(Stored items)

⟨

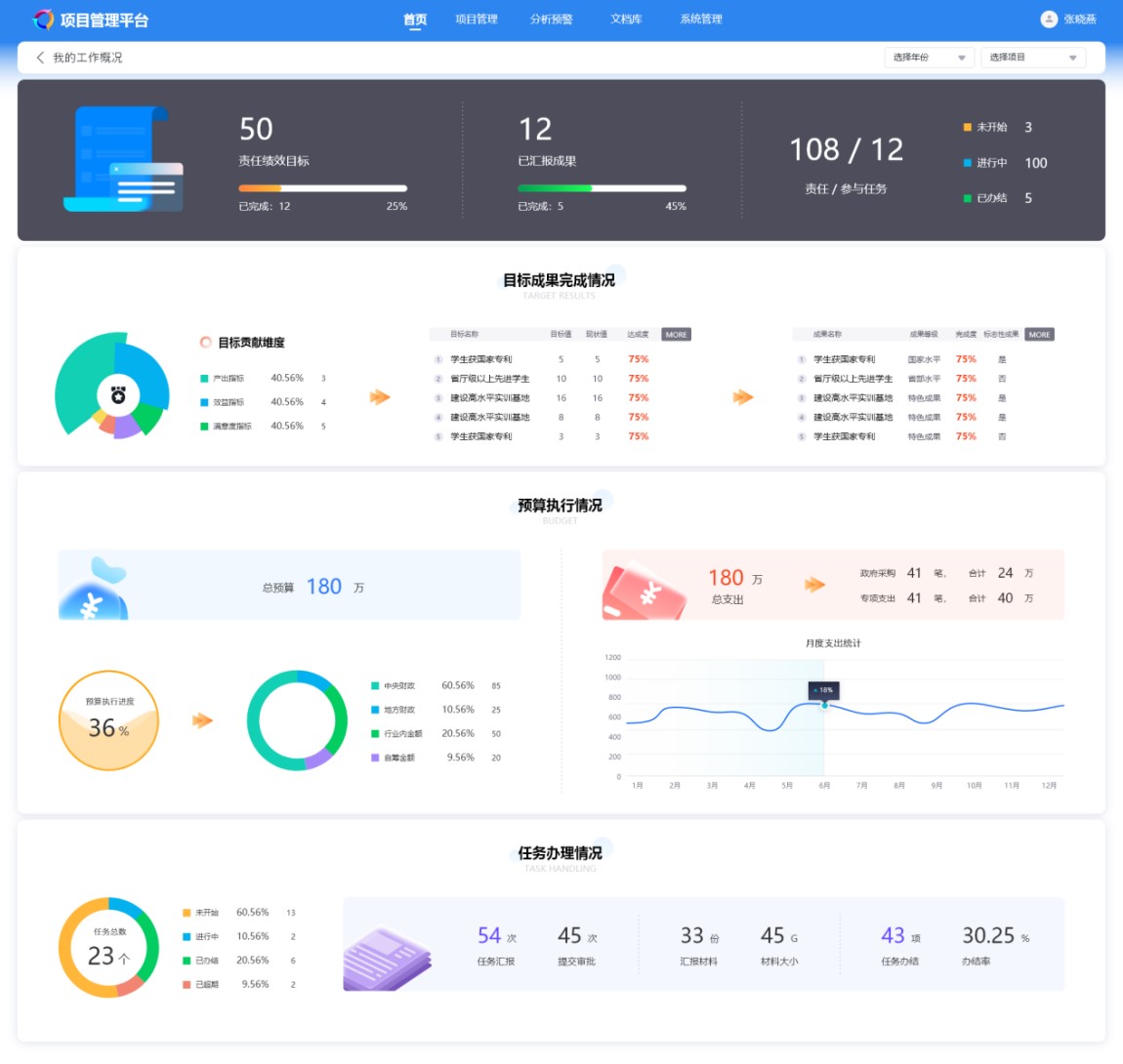This screenshot has width=1123, height=1064.
Task: Open the 分析预警 menu item
Action: click(x=551, y=20)
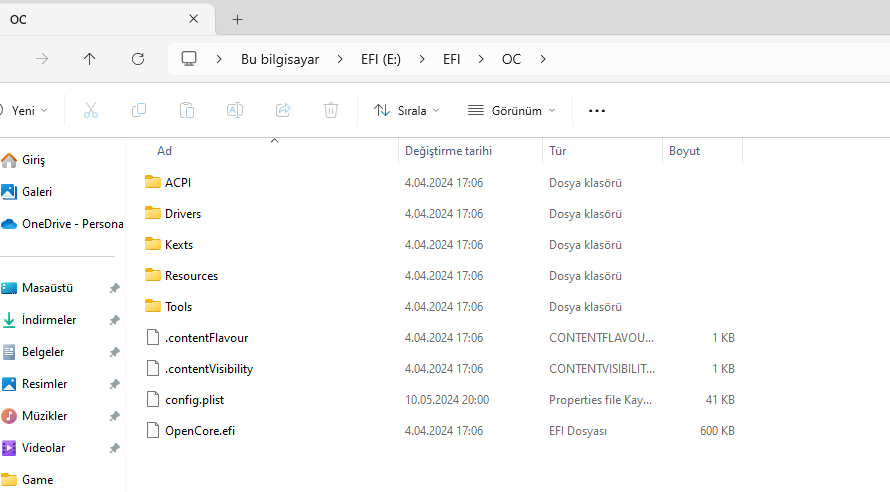Select the config.plist file

coord(194,400)
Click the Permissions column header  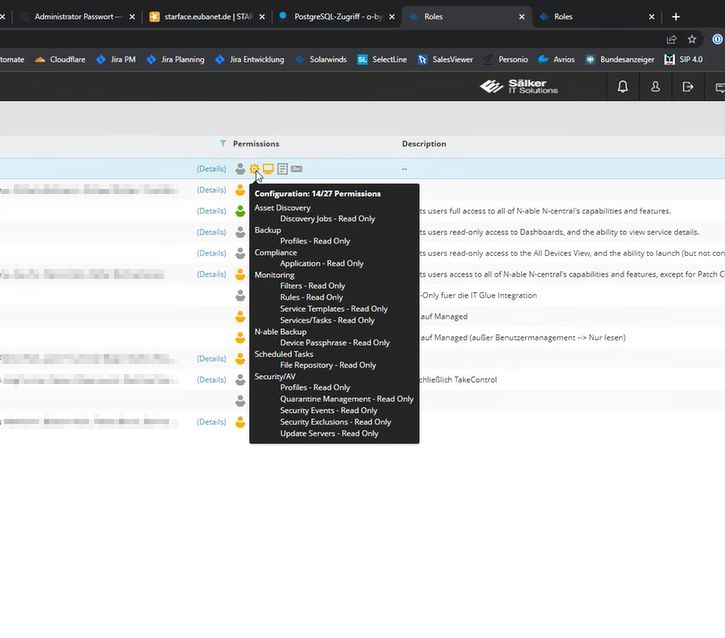256,144
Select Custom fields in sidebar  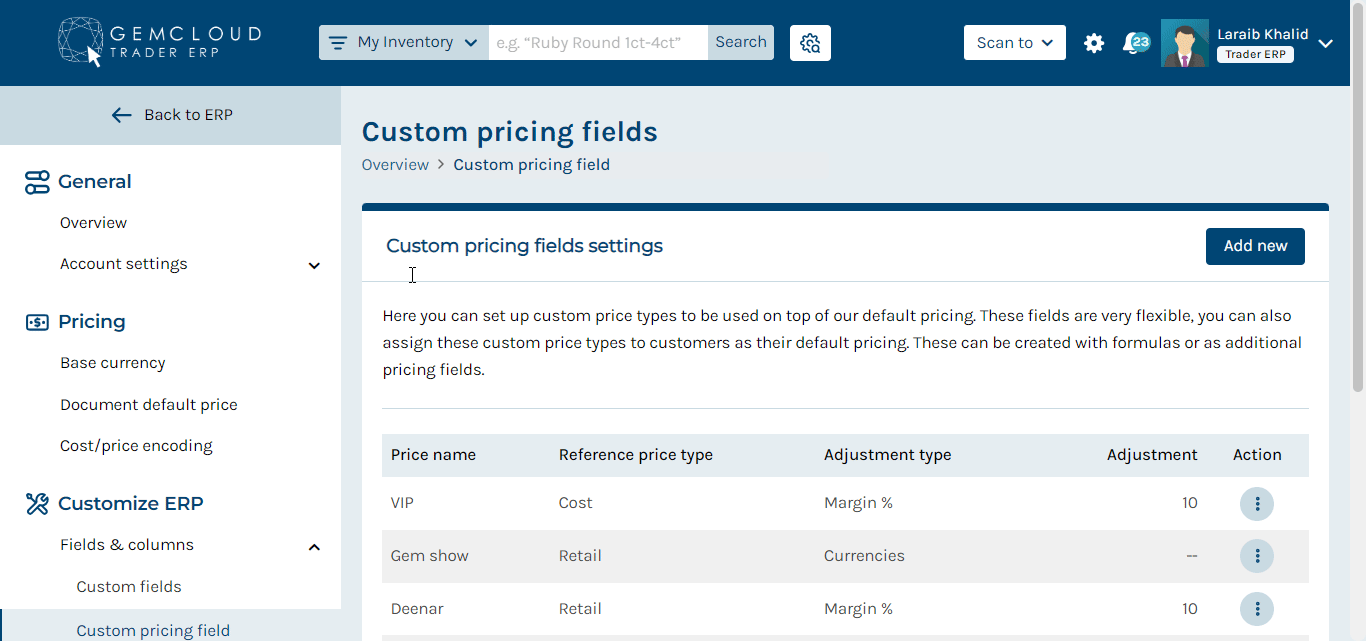129,587
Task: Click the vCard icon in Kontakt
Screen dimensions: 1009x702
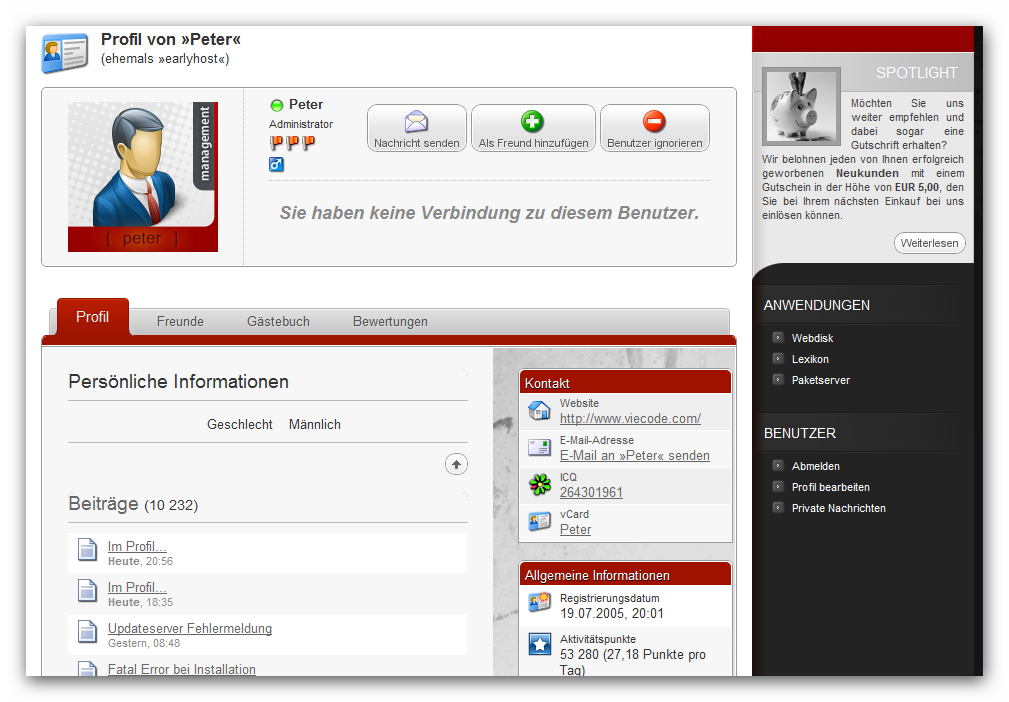Action: (x=539, y=522)
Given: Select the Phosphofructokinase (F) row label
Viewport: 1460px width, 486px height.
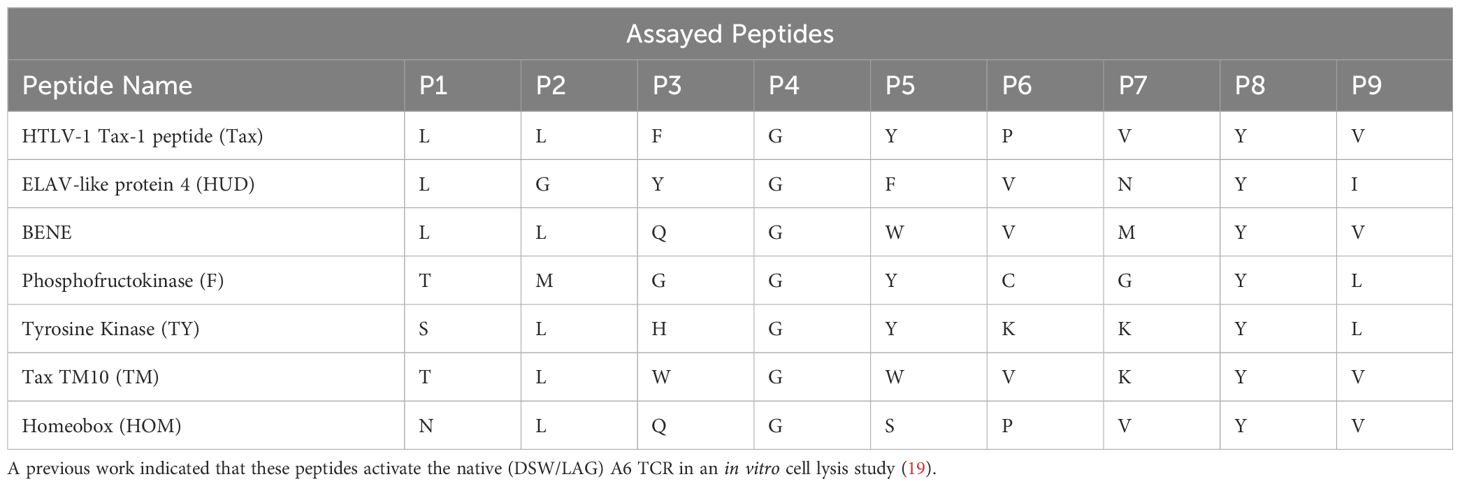Looking at the screenshot, I should pos(123,281).
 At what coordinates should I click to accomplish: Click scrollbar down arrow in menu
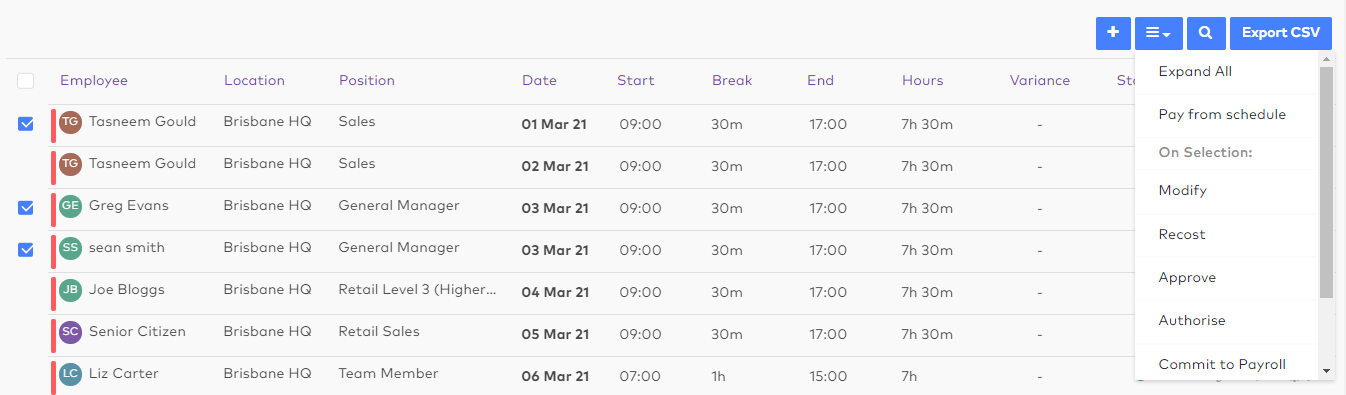pyautogui.click(x=1326, y=371)
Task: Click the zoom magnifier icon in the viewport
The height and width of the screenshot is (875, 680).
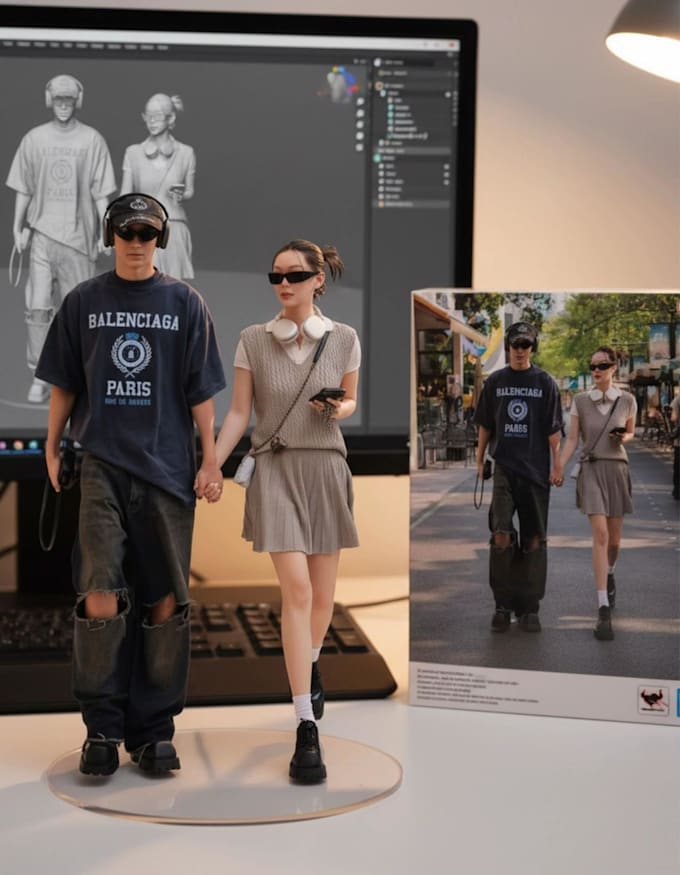Action: tap(360, 103)
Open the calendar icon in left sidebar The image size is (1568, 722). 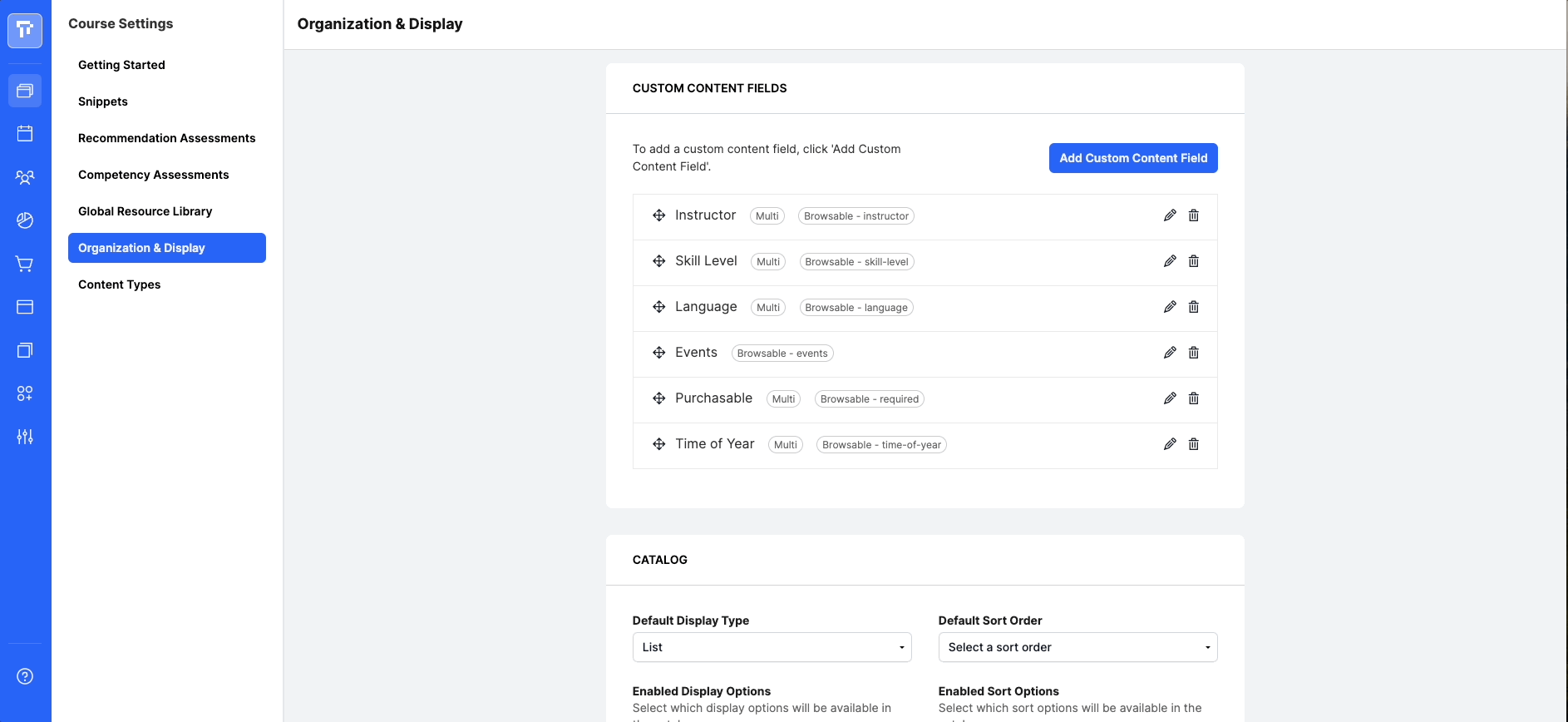tap(25, 133)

⟩

• [Exercise requirements]
Look above for the line with "Viewport: 1460px width, 486px height.", then print it and each line after it down to and including the line with "Task: Click the zoom". Leave out the pictures and keep the wording exact.

• [Output of the exercise]
Viewport: 1460px width, 486px height.
Looking at the screenshot, I should pos(123,281).
 At what coordinates should I click to accomplish: Click scrollbar down arrow in menu
pyautogui.click(x=1326, y=371)
Task: Click the zoom magnifier icon in the viewport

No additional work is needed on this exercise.